Beitrag: Berufseinstieg während BWZ

Absender:Emanuel S.
Datum:18.11.2017
  1. Emanuel S. 18.11.2017
    Liebes Bafög-Team, ich möchte mich mit meinem speziellen "Problem" an Sie wenden und hoffe, dass Sie mir weiterhelfen können. Ich erhalte den Höchstsatz Bafög und mein Bewilligungszeitraum geht bis 03/18. Dann werde ich mein Studium auch beendet haben. Im Bewilligungszeitraum bis März 2018 werde ich mit meinen Nebentätigkeiten ca. 5200€ (brutto=netto) verdient haben. Nun habe ich folgendes Problem: Ich habe die Möglichkeit ab dem 01.02. eine Stelle anzutreten, bei der ich ca. 3100€ brutto verdienen werde. Damit komme ich also weit über die zulässige Höchstgrenze.
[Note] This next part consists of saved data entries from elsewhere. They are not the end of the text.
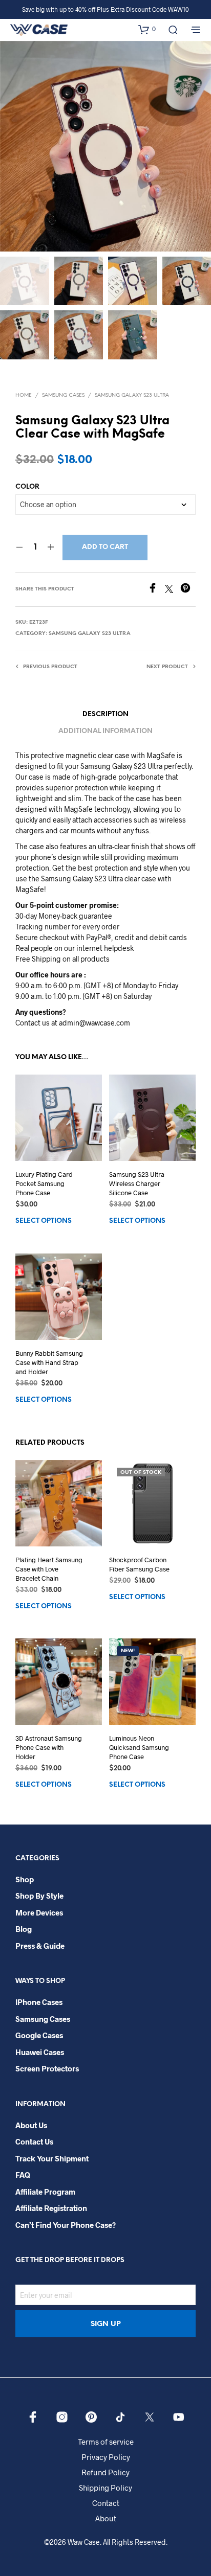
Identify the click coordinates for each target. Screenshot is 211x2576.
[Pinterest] (188, 590)
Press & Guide (40, 1945)
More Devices (39, 1912)
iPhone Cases (38, 2002)
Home (23, 395)
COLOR (27, 487)
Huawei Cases (39, 2052)
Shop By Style (39, 1895)
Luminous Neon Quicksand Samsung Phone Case (139, 1747)
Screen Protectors (47, 2068)
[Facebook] (156, 590)
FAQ (22, 2174)
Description (105, 714)
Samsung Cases (63, 395)
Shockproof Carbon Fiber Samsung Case (139, 1564)
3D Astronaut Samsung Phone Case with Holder (48, 1747)
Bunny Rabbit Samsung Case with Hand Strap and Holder (49, 1362)
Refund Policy (105, 2472)
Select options (43, 1221)
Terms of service (106, 2441)
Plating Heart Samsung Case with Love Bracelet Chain (48, 1569)
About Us (31, 2125)
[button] (147, 29)
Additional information (105, 731)
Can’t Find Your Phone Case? (65, 2224)
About (105, 2518)
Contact (105, 2502)
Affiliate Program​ (45, 2191)
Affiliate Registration (51, 2208)
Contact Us (34, 2141)
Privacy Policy (105, 2456)
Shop (24, 1879)
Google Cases (39, 2035)
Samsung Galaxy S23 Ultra (132, 395)
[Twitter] (172, 590)
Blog (23, 1928)
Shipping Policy (105, 2487)
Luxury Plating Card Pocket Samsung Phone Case (44, 1183)
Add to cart (105, 547)
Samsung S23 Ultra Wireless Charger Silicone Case (136, 1183)
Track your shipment (52, 2158)
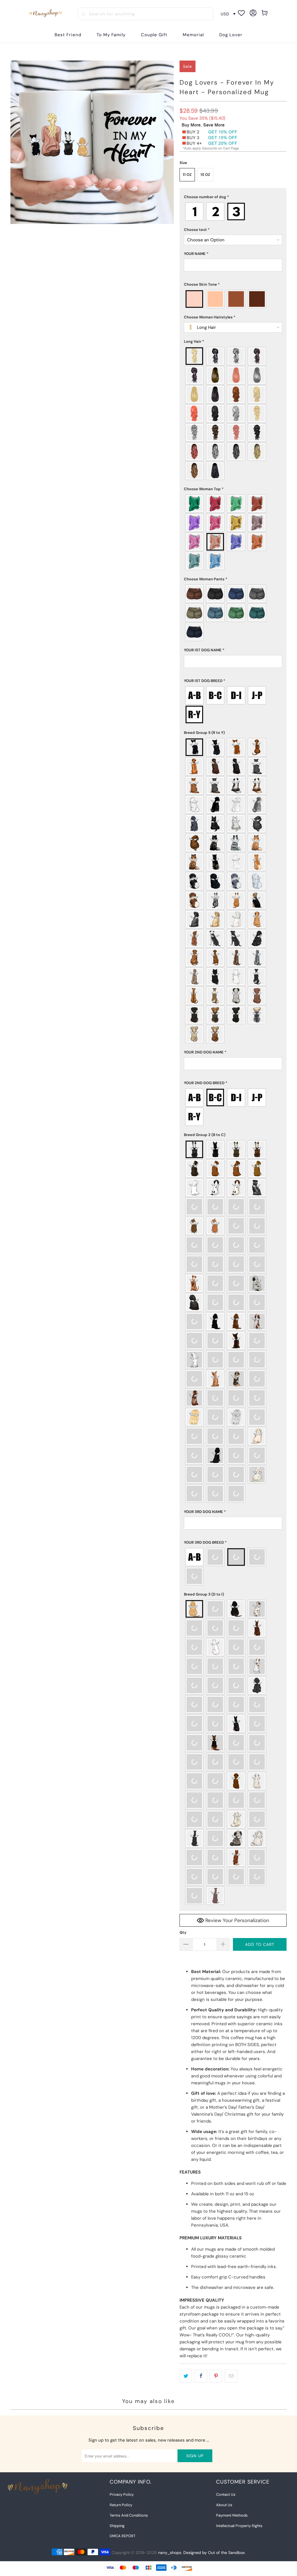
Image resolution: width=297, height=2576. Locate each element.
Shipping (117, 2525)
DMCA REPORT (122, 2535)
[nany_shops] (46, 14)
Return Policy (121, 2504)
Wieviel müsste ich dann nachzahlen? Die Überschneidung mit dem BWZ beträgt ja genau 2 Monate (Feb+März), also insgesamt 6200€ brutto bzw. knapp 3800€ netto. Muss ich den ganzen Betrag zurückzahlen, den ich in diesen zwei Monaten verdiene? Bzw. muss ich dann die 3800€ oder eben den Bruttoverdienst von 6200€ ans Bafög-Amt zurückzahlen? Letzteres wäre für mich natürlich kaum machbar, sodass ich die Stelle dann wohl ablehnen müsste.. Vielen Dank für Ihre Hilfe!
  2. BAföG-Team19.11.2017
    Maßgebend für die Anrechnung ist das im !!!! BWZ erzielte Einkommen. Wir gehen davon aus, dass die erste Gehaltszahlung für Februar im März überwiesen wird. Der Betrag zählt zu deinem EK. Wenn du das anrechnungsfreie EK voll ausschöpfst, werden grob gerechnet vom übersteigenden EK ca. 2.430 € = mtl. 203,30 € bedarfsmindernd angerechnet. Erfolgt die Zahlung für den Monat März noch innerhalb des BWZ, werden ca. 4.880 € bedarfsmindernd abgezogen.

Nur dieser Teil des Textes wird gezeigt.